The three established sports affected were track and field, softball and football.
Starting next spring, track and field will go from four classes to five. This stands to benefit Maryville High School which currently operates on the low end of Class 3 and competes against schools like Grandview in the post-season that have more than double their enrollment.
The Hounds stayed Class 3 in baseball once it expanded to five classes last year, while all six of the larger MEC schools moved up.
The other track and field teams in Nodaway County should remain in Class 1.
Another change that passed by nine votes allows schools to have the option of holding their championship softball season in the fall or spring. Most currently play in the fall.
The start of football season and practice was moved up a week, beginning in 2014. This will allow the playoffs to be spaced out so that each round takes place a week apart. Currently, schools in Classes 1-5 play their first three playoff games in less than a two-week span.

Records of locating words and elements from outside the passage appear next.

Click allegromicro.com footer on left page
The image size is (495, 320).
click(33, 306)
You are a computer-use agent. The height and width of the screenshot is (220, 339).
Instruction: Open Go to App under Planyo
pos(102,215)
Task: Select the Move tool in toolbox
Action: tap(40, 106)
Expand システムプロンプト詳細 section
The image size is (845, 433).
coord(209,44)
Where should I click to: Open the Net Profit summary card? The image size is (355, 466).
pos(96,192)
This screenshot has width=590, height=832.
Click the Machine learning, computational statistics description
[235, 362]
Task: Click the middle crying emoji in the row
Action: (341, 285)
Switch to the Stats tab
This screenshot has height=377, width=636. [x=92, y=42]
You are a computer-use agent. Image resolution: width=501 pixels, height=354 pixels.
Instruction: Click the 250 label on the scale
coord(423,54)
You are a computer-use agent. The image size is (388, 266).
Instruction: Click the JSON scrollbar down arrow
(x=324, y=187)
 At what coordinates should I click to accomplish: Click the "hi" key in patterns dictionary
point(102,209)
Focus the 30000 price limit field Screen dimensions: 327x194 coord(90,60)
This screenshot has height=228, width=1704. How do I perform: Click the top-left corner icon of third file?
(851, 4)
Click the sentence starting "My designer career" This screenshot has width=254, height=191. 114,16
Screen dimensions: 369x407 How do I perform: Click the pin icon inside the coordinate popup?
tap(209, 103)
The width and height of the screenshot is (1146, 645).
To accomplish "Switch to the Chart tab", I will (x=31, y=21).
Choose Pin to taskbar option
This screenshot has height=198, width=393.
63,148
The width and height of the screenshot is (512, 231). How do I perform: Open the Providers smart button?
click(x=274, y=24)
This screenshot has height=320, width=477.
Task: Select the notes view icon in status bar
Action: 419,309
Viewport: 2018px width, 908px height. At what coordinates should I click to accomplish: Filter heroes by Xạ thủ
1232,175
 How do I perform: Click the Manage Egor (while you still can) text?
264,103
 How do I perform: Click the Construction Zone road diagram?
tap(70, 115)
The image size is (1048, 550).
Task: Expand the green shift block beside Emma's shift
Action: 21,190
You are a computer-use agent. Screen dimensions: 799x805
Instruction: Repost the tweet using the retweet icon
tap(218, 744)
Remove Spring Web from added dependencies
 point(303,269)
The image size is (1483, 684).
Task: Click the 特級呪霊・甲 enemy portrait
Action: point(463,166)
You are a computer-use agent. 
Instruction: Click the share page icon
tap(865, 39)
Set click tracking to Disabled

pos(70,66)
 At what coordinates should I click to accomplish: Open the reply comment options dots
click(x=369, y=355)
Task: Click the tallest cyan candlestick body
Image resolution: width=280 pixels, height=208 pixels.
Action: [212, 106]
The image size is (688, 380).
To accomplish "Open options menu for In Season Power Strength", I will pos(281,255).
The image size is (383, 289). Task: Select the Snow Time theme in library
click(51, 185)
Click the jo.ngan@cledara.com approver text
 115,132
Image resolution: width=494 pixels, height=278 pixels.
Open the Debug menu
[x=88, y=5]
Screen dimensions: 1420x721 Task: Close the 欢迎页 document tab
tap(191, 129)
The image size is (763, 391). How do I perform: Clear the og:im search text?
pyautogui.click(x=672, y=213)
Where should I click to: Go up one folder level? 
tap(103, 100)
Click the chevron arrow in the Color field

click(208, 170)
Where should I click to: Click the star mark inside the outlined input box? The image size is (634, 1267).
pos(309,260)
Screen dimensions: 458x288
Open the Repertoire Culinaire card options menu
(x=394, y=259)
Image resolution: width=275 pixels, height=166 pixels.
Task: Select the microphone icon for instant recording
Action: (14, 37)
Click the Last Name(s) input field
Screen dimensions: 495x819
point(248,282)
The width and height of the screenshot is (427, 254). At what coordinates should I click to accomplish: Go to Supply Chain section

Also passing was a new rule that will allow 8-man schools to form a cooperative sponsorship as long as the combined enrollment isn't above 200 students.
Non-playing football schools Jefferson and Northeast Nodaway are already involved in this type of arrangement. Jefferson partners with South Nodaway and Northeast Nodaway is aligned with Worth County.
Formerly spare-time activities, bowling, chess, fishing and target shooting were added as "emerging activities" by MSHAA and schools can start forming MSHSAA-sponsored teams in those sports next year.
A state-championship series for each of the four could come about if at least 50 schools from three of the state's eight districts create teams.
This change and others were voted upon by 69 percent of the state's schools.
"They probably won't have a whole lot of affect on us," said Maryville activities director Paul Snow. "We're kind of middle of the road anyway as far as enrollment."